**EXERCISE DESCRIPTION:**
Among the lines below, a stretch begins at the one with "Task: Expand the Node.js runtime tree node" and ends at the one with "Image resolution: width=1372". Repeat that stretch exactly, ends included.

**INPUT MATERIAL:**
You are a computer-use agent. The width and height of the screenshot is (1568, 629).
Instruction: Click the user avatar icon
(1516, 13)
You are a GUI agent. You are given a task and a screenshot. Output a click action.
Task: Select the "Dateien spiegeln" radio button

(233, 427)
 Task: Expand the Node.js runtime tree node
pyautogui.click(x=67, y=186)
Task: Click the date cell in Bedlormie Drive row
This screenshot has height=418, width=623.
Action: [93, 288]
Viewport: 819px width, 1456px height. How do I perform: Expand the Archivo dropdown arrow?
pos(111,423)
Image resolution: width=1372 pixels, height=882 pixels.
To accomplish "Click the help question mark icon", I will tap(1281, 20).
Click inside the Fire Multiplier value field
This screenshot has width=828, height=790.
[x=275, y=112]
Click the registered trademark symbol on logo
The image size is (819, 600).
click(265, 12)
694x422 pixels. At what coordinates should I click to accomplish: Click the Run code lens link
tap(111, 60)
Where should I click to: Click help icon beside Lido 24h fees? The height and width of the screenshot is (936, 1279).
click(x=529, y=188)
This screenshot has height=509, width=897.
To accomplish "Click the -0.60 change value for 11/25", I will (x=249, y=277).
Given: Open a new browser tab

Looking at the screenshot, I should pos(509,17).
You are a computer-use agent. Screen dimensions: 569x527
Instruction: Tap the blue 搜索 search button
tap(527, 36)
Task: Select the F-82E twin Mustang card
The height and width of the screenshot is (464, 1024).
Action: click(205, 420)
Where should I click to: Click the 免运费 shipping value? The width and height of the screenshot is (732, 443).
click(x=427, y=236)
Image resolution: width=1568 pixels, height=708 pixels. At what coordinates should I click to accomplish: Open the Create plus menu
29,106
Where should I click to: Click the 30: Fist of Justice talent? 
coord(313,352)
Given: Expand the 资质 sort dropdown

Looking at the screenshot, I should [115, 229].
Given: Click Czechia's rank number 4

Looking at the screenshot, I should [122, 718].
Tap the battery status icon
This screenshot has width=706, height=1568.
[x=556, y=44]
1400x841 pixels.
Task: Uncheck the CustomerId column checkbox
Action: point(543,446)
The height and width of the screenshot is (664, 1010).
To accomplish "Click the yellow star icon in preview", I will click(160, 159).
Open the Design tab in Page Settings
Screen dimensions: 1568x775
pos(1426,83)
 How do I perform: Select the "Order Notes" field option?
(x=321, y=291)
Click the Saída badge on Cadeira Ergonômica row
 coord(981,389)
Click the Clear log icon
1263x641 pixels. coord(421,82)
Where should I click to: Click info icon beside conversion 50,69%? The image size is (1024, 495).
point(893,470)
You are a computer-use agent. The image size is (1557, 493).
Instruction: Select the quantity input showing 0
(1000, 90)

**RESPONSE BOX:**
 Task: Expand the Node.js runtime tree node
pyautogui.click(x=67, y=186)
Task: Click the date cell in Bedlormie Drive row
This screenshot has height=418, width=623.
Action: [93, 288]
Viewport: 819px width, 1456px height. How do I perform: Expand the Archivo dropdown arrow?
pos(111,423)
Image resolution: width=1372 pixels, height=882 pixels.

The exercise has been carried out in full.